*Tasks to carry out*.
a – List every number of days after MCAO that the bryostatin figure legends mention.
b – Continue the bryostatin figure legends from where they stop.

*Text segment*.
A.) Administration of bryostatin increased the survival rate of aged rats from 2 to 17 d post-MCAO and tPA reperfusion. B.) Neurological function was improved in bryostatin-treated aged rats at 21 d post-MCAO. No difference in neurological score between saline and bryostatin treated rats was measured at 2, 7, and 14 d post-MCAO. (C.) Latency speed and (D.) distance traveled were measured at 21 d post-MCAO. Results showed a reduction in latency speed and distance traveled in bryostatin-treated rats as compared to saline-treated rats. Both treatment groups demonstrated a reduction in distance traveled when using the 300% platform. Data presented as mean ± SEM.

Figure 2

A.) Repeated administration of bryostatin decreased lesion volume in striatum and total hemisphere at 7 post-MCAO. At 21 d following MCAO, lesion volume was reduced in the cortex, striatum, and total hemisphere. No difference in lesion volume was measured at 2 d post-MCAO. B.) Bryostatin reduced hemispheric swelling at 2 and 7 d following MCAO. C.) Bryostatin reduced cerebral atrophy in the ischemic hemisphere as compared to saline-treated rats at 21 d post-MCAO. Data presented as mean ± SEM.

Figure 3

A.) Representative photomicrographs of GFAP-staining positive cells at 7 and 21 d following MCAO. Astrogliosis was observed in saline-treated brain at 7 and 21 d following MCAO, bryostatin mitigated the degree of astrogliosis. B.) At 21 d after MCAO, cavitation and necrosis was evident in saline-treated rats. Administration of bryostatin decreased lesion volume and reduced atrophy as compared to saline-treated rats. Cell nuclei were stained using DAPI.

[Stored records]

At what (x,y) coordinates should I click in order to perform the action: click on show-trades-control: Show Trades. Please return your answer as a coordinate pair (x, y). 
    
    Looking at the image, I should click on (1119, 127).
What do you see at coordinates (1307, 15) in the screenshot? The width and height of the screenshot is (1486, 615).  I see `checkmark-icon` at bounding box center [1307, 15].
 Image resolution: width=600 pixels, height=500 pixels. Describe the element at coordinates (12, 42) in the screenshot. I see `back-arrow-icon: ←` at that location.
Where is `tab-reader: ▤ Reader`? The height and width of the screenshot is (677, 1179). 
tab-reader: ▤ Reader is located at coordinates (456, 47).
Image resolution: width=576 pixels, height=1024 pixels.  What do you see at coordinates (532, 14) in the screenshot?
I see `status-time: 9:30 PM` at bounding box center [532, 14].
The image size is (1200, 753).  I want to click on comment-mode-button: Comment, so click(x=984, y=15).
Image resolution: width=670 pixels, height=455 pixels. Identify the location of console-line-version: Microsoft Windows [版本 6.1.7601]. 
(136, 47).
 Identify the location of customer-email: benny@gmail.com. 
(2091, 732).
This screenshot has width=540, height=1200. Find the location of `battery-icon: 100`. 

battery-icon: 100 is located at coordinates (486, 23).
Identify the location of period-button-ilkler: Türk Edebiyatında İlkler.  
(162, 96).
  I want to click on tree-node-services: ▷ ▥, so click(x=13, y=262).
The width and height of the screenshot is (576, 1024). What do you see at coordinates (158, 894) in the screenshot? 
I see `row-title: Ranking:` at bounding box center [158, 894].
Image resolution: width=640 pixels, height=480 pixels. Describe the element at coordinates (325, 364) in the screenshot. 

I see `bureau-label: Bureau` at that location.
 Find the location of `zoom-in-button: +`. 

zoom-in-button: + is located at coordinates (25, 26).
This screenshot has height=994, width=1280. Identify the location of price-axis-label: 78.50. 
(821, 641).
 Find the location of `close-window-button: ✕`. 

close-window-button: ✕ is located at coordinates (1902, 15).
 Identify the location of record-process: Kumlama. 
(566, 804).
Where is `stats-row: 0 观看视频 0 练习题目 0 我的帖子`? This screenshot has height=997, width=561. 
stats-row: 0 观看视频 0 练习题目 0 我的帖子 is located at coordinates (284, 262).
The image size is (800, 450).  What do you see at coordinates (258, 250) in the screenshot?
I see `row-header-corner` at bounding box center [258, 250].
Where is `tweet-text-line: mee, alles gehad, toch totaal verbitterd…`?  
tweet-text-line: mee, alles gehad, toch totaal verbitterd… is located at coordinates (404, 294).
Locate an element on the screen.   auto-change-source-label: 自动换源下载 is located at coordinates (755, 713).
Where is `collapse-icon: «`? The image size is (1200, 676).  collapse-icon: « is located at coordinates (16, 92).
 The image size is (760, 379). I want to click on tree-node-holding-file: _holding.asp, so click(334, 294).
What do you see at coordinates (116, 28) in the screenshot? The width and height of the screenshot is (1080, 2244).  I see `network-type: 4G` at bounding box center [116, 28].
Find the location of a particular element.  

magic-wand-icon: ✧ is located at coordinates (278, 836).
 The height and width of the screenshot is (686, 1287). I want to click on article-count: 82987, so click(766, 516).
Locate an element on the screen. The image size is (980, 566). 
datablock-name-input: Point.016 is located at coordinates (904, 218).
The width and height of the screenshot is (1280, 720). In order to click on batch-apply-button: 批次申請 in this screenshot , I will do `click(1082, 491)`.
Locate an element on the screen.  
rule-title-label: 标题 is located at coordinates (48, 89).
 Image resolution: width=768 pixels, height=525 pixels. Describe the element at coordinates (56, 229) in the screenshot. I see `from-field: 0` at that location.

*Responses by item number*.
a – 2, 7, 14, 17, 21

b –
Figure 4

Comparison of TUNEL staining in aged rats showed a marked reduction in TUNEL positive cells in bryostatin-treated rats at 7 and 21 d post-MCAO as compared to saline-treated rats. Cell nuclei were stained using DAPI.

Figure 5

Representative images of tri-color confocal immunofluorescent microscopy demonstrating colocalization of NeuN with αPKC (A) and εPKC (B) in the penumbra of the infarcted hemisphere of saline and bryostatin treated aged rats at 24 h after MCAO. (C) In neurons, a 68% decrease in αPKC expression and a 202% increase in εPKC expression were measured at 24 h following MCAO in bryostatin treated rats as compared to saline-treated rats. Data expressed as mean ± SEM, * p<0.05. Cell nuclei were stained using DAPI.

Figure 6

Representative images of tri-color confocal immunofluorescent microscopy demonstrating colocalization of CD31 (endothelial cells) with αPKC (A) and εPKC (B) in the penumbra of the infarcted hemisphere of saline and bryostatin treated aged rats at 24 h after MCAO. (C) In endothelial cells, no difference (p>0.05) in αPKC and εPKC expression were observed at 24 h following MCAO between bryostatin- and saline-treated rats. Data expressed as mean ± SEM, *p<0.05. Cell nuclei were stained using DAPI.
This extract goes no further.